Richard Mosse’s work advances our understanding of the gaze of the powerful by appropriating the imaging technology used by corporations and government entities in their pursuit of capital gains and border enforcement. In a recent exhibition at Jack Shainman Gallery in New York and now at Fondazione Mast in Bologna, Italy, images from Mosse’s series “Tristes Tropiques” appropriates the data rich photography used by corporations and scientists to depict the various ecological crimes playing out across Brazil, including the attention-grabbing fires of 2020. Mosse used geographic imaging system (GIS) technologies, drones, and multispectral imaging to capture large topographic images of destruction colored in rich hues. Depictions of mining, intensive feedlots, illegal timber production, and the path of intentionally set fires are seen as complex scientific images, showing us something sickly. Cutting-edge technology, which Mosse says is used by both scientists and the “bad guys,” allows us to see things we typically couldn’t, especially not from afar—the health of plant life, heat signatures, chemical analysis, PH measurements.

Richard Mosse

Richard Mosse, still from Incoming, 2016

Mosse has always had an interest in photographic innovations, especially those developed by the military. When documenting the Congo in his 2011 series “Infra,” he used Kodak’s now discontinued Aerochrome film. Developed by the US military during World War II, Aerochrome could be used to detect camouflaged military movement by reconnaissance planes, as the infrared-sensitive film would highlight plant material that gave off infrared light but not the inorganic greens of camo. Mosse would again turn to military grade technology for his film installation Incoming, which documented migrations playing out in Europe, the Middle East, and North Africa between 2014 and 2016. This time, he would use a surveillance camera that can detect body heat from great distances, hence its primary use in border enforcement. The images are ghostly, horrifying, and not meant for public messaging, though they could make unintended fodder for conservative news platforms. Yet it is through such extreme, almost monstrous representations that soldiers are taught to see migrants. Similarly, it is through the more abstracted, neon-hued, GIS maps of forests that prospectors decide where to plunder for oil and minerals with little consideration of the lives contained within.

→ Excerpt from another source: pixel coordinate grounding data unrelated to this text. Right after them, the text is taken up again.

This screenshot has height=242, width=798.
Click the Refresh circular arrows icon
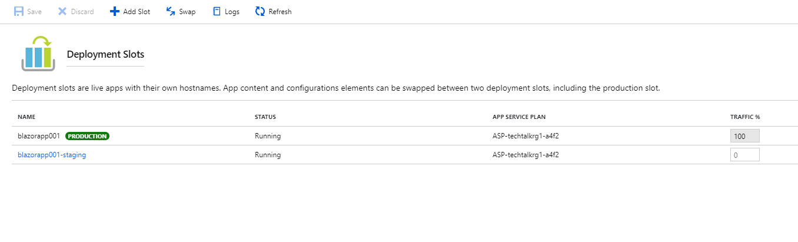pos(260,11)
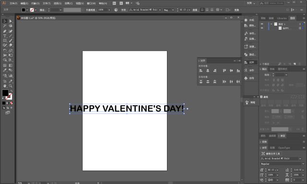
Task: Hide layer 1 with its eye icon
Action: (262, 24)
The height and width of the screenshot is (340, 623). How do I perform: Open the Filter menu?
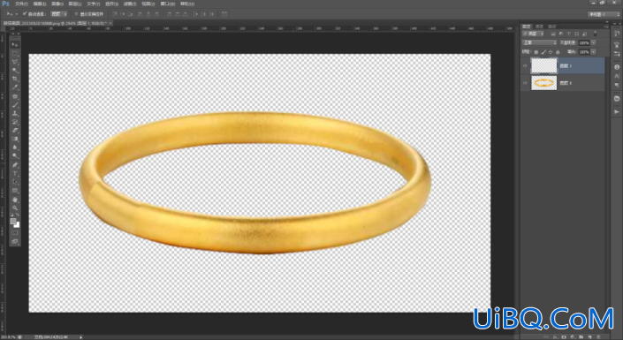(x=130, y=4)
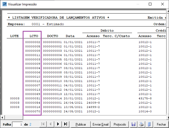Click the Folha page number field
This screenshot has width=169, height=128.
click(18, 124)
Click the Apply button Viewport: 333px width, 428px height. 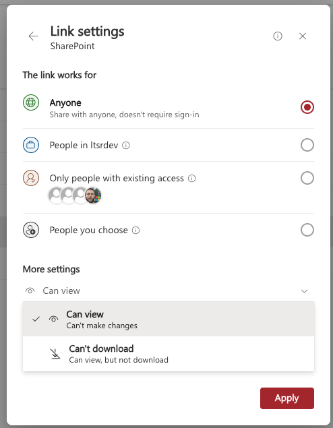287,398
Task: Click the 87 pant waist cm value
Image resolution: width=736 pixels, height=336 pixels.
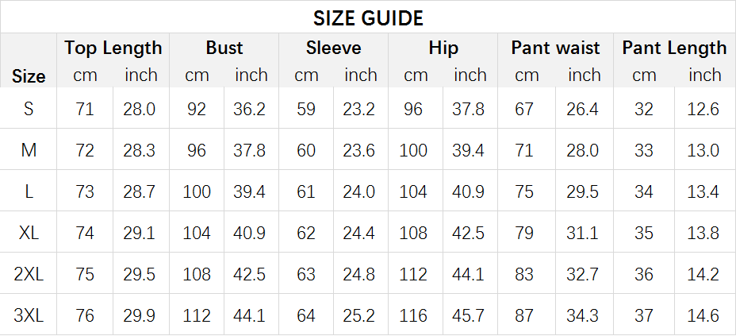Action: (523, 316)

But this where other artistic interventions intercept this obliterating gaze. For example, in the graphic memoir of Pablo Fajardo, Crude, the influential Ecuadorian lawyer who fought against a Chevron oil spill in the Amazon, the illustrator Damien Roudeau helped bring a hidden history into view. Fajardo describes the first moments that Indigenous peoples in the Ecuadorian Amazon first came into contact with Chevron, when a huge metal bird was spotted in the territory of the Cofán people. Roudeau depicts the scouting helicopter, which was probably fitted with the kinds of imaging technology used by Mosse, breaking through the canopy. 

By the end of Chevron’s oil mining stint, two Indigenous tribes, the Tetete and the Taegiri, would be pushed to extinction, and countless others died from cancer and other health issues caused by drinking, bathing, and cooking with water soiled by 16 million gallons of oil and another 18.5 million gallons of chemicals. Not to mention the ruination of a primary forest that has yet to receive the billions of dollars of clean-up funds that Chevron owes them. Roudeau’s sketch-like illustrations, layered with watercolors, often blur the line between the vibrancy of the forest and the oil that skims its surfaces, displaying the insidious intermingling of poison and life. If Roudeau’s illustrations work to illuminate the hidden externalities of resource extraction, Mosse’s photographs remind us that all the death that follows the ravaging hand of capital is ultimately reduced to abstraction for those of us who benefit, if distantly and unwillingly, from the exploitation of resources, product, and profit. 

Damien Roudeeau

Excerpt from activist Pablo Fajardo’s graphic memoir Crude, 2020, illustrated by Damien Roudeau.